Забвение всего. Бесконечный спуск в ночь существования. Бесконечное казнение неведением, болото тоски. Скользить над бездной в совершенной темноте, испытывая весь ее ужас. Содрогаться, отпаиваться, не отступать перед стужей одиночества, вечной тишиной человека (нелепость всякой фразы, иллюзорность всех на свете фраз, ответ приходит только от бессмысленной тишины ночи). Использовать слово “Бог”, чтобы достигнуть самого дна, самой бездны одиночества, отказываясь знать, слышать его голос. Не ведать о Нем. “Бог” — последнее слово, которое хочет сказать, что дальше слов нет; отметить его красноречие (оно неизбежно) и рассмеяться над ним, дойдя до блаженства неведения (смеху уже не до смеха, слезам — не до слез). Дальше раскалывается голова: человек не есть созерцание (лишь убегая, он обретает умиротворение), человек — это казнение, война, тоска, безумие.

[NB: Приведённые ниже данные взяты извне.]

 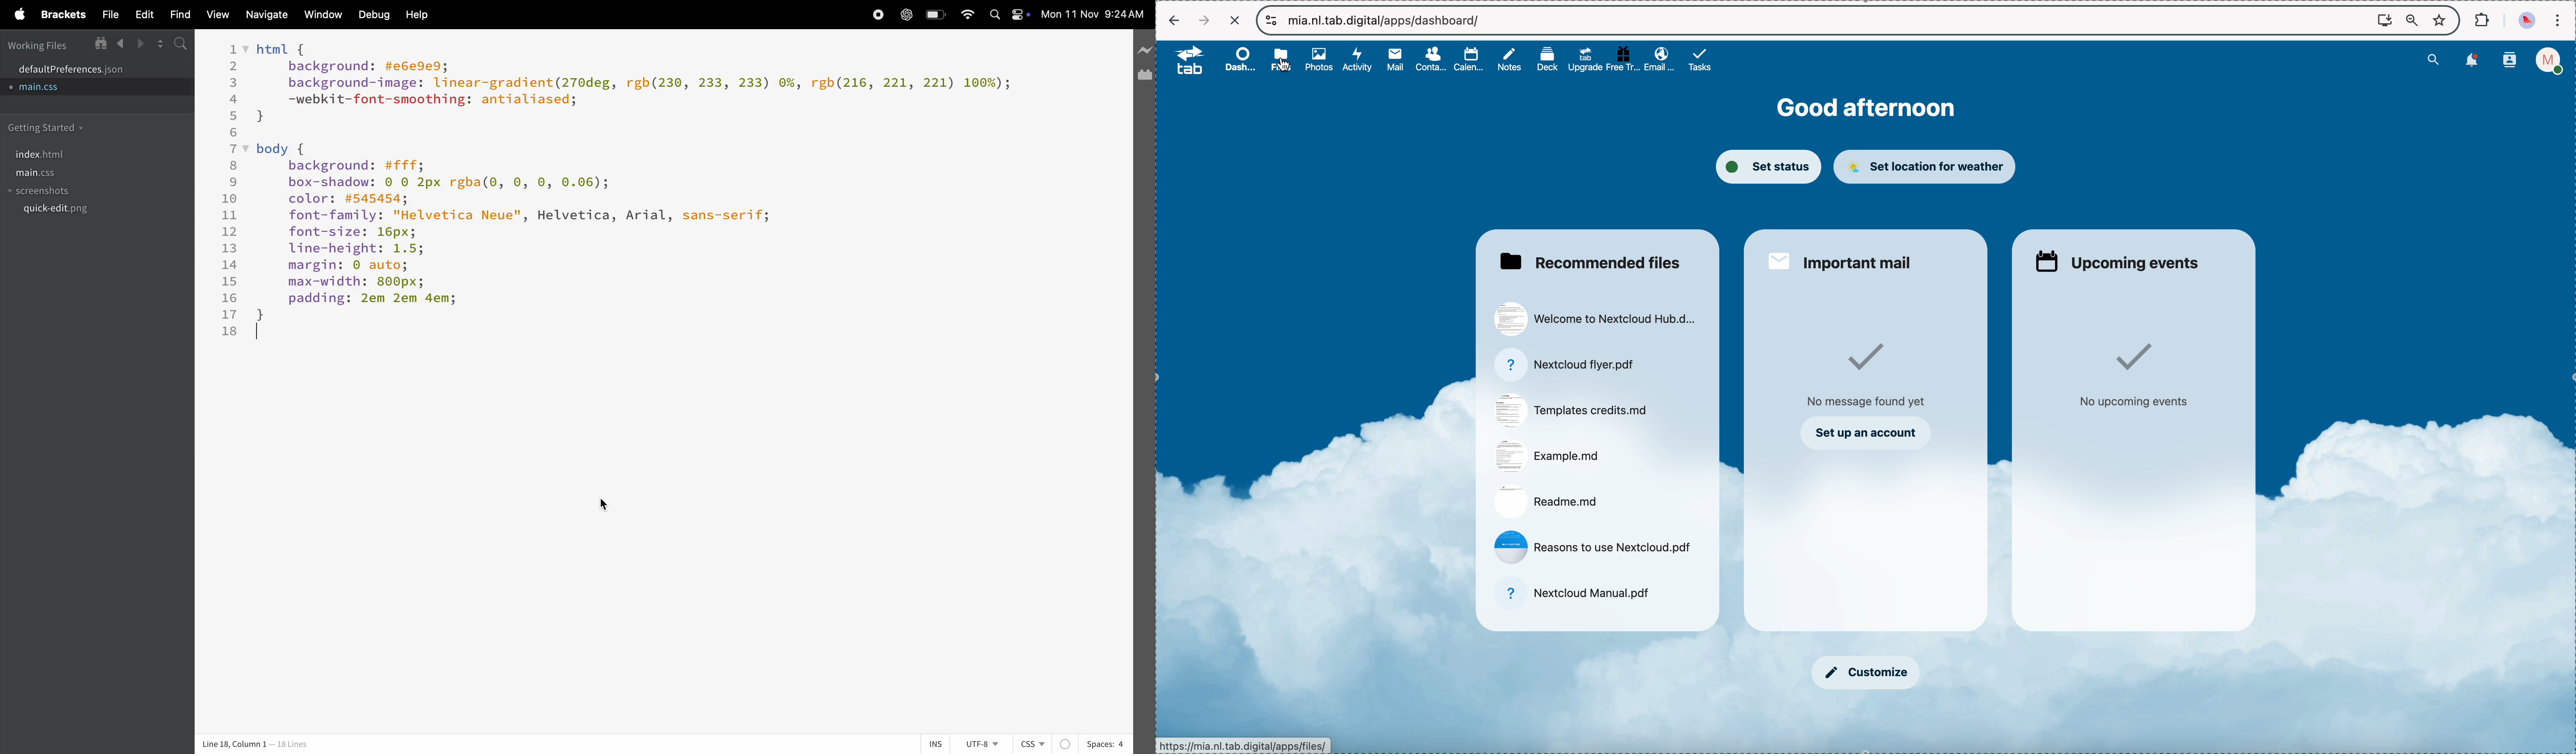 I want to click on record, so click(x=906, y=16).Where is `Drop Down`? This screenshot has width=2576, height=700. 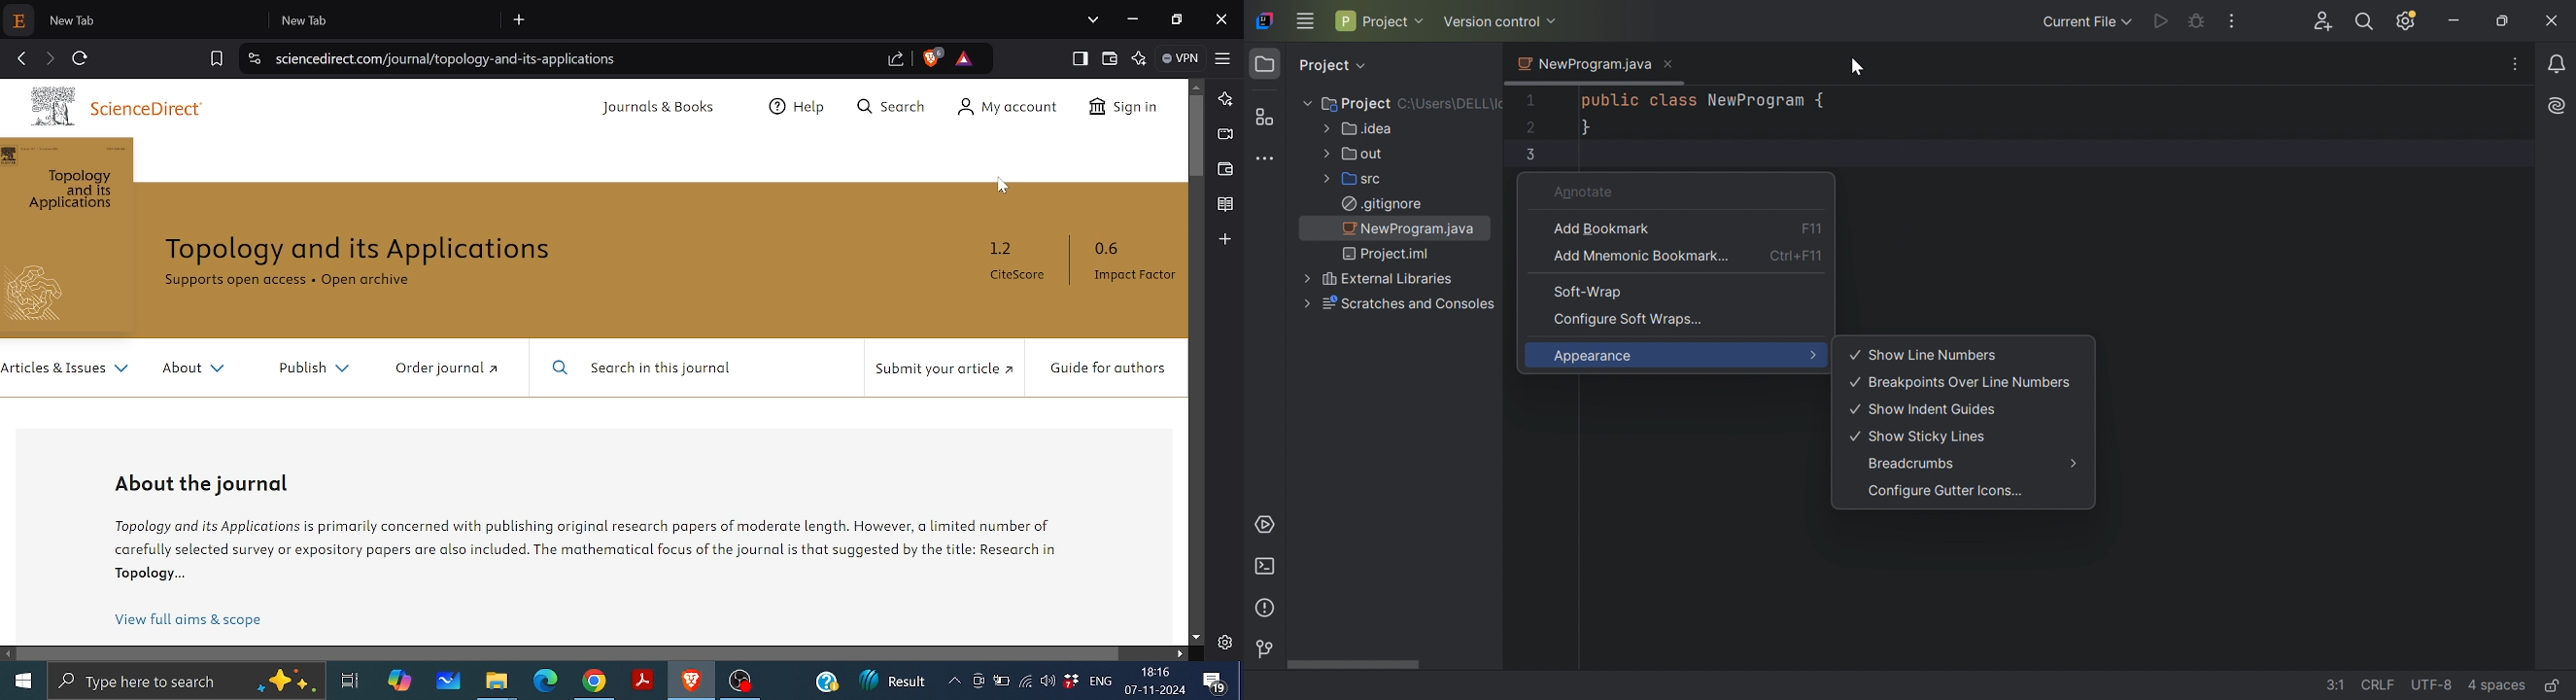
Drop Down is located at coordinates (1366, 67).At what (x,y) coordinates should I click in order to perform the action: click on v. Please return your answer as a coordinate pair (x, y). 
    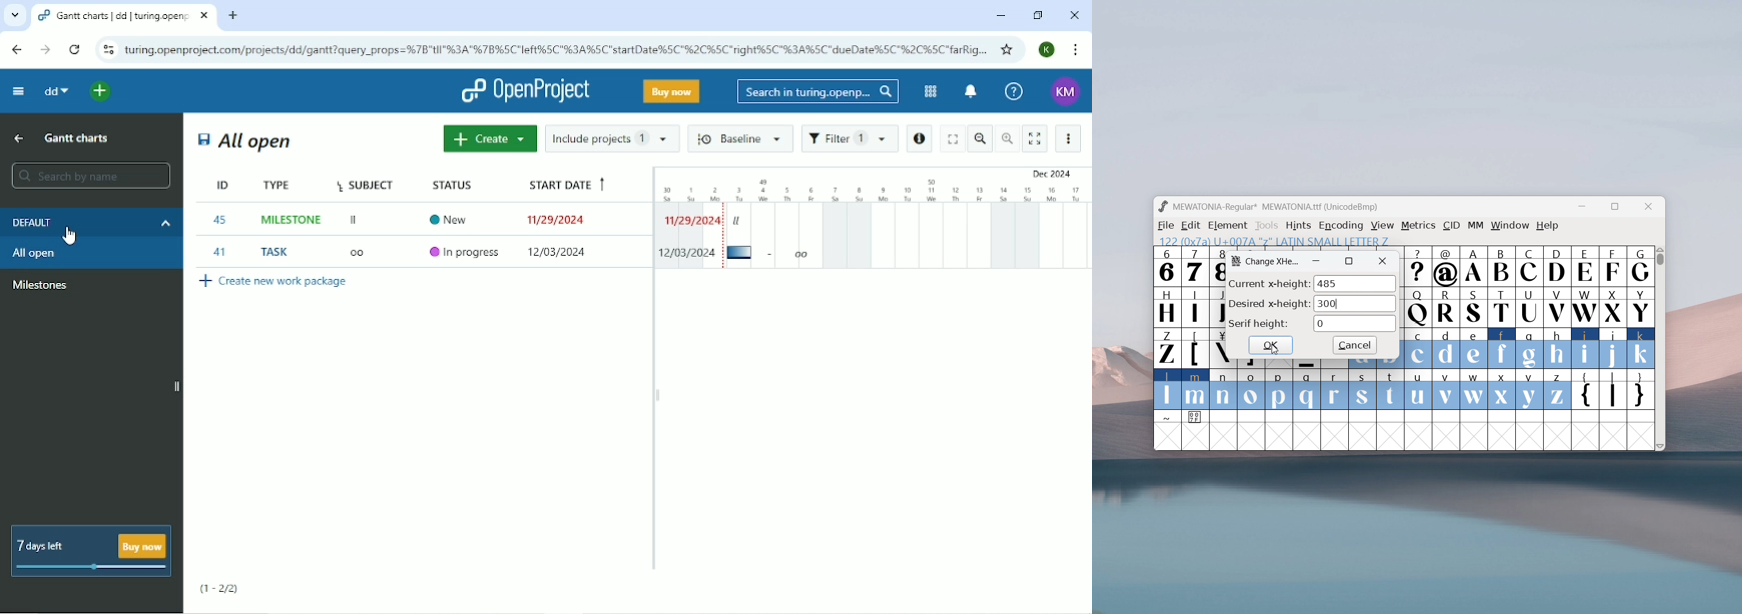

Голос добрых апостолов: у них на все есть ответ, они указывают пределы, незаметно подсказывают, по какому пути следует идти, — словно распорядители на похоронах.
Чувство сообщничества: в отчаянии, безумии, любви, казнении. Нечеловеческая, взъерошенная радость сообщения, ничего кроме отчаяния, безумия, любви, да еще: смех, смятение, тошнота, утрата себя в самой смерти.
II
Насмешка! Пусть говорят: пантеист, атеист, теист!.. Но я кричу в небо: “Я ничего не знаю!” И повторяю комическим голосом (порой я так и кричу в небо): “Ничего, абсолютно ничего”.
Край возможного. — Вот он, наконец. А вдруг уже поздно?.. Да и как, оставаясь в неведении, дойти до него (по правде говоря, ничего не меняется)? — по какому обходному пути? Один смеется (заливаясь), другой путается в собственной лжи и бьет жену, а то еще пьют мертвую или пытают до смерти.